**SET PROBLEM:** Reproduce the records from the line with "Given: Open the three-dot more options menu" to the line with "Looking at the screenshot, I should 598,129.", and leave the pictures out of your copy.

**INFORMATION PROVIDED:**
+--

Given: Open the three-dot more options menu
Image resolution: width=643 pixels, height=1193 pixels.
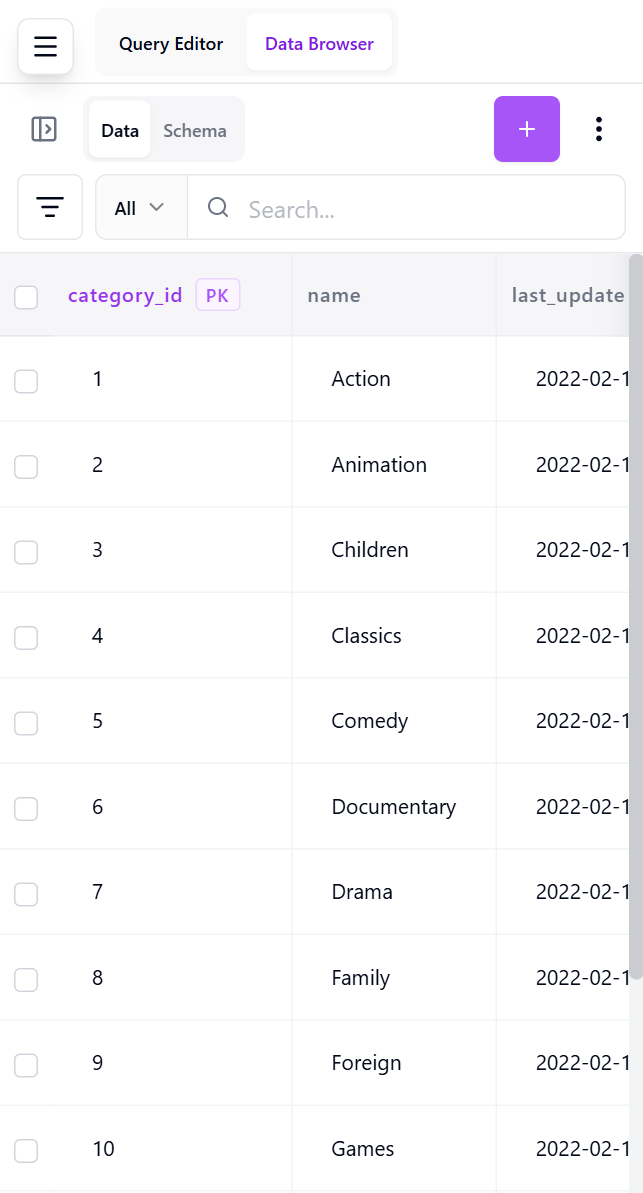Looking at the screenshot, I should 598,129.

+--

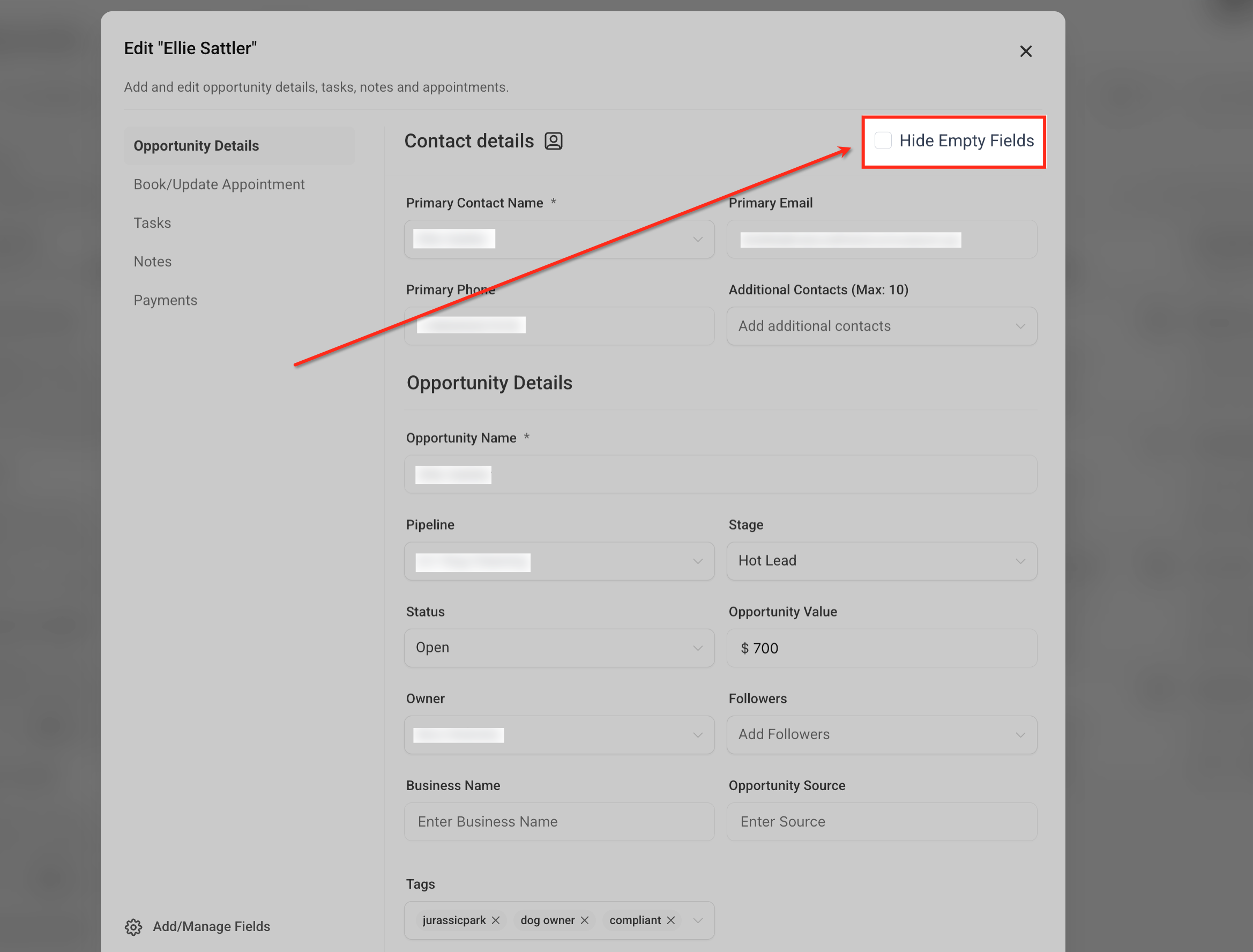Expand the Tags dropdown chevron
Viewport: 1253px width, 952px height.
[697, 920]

+--

**ANSWER BELOW:**
Given: Open the three-dot more options menu
Image resolution: width=643 pixels, height=1193 pixels.
Looking at the screenshot, I should 598,129.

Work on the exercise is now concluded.